L&S: First-Year Pathways

California and Water (Fall 2023)


  • Art and Literature
  • Biological Sciences
  • Social and Behavioral Sciences

Water resource challenges are among the most significant climate issues facing Californians. This cluster brings together a suite of courses in multimedia arts practice, the history of California’s natural world, and the development of its cities, in order to think about how Californians use water now and in the future. The hub course in Art Practice will introduce students to media art production with the end goal of advancing popular conceptions about water, and will culminate in a multimedia gallery exhibit about Water and California at the Worth Ryder Gallery on the Berkeley Campus. Participants will explore these issues in the wing courses in light of the history of California’s natural environment, and also in its urban development.

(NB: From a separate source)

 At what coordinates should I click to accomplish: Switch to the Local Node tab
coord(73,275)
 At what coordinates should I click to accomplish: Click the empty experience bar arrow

The hub course for this cluster will involve two mandatory field trips, one of which requires moderate hiking (for which alternative activities are available as needed for those requiring accommodations):

  • September 15, 2023 at 9:00 am-5:00 pm: Lake Merritt in Oakland.
  • September 29, 2023 at 6:00 am – 10:00 pm: Hetch Hetchy in Yosemite National Park. 


There will be no additional costs for either of these trips (L&S Pathways will cover transportation, entrance fees, and lunch on these days), but they are mandatory and you must be able to fit them into your schedule. Please only sign up for this cluster if you can commit to these trips. 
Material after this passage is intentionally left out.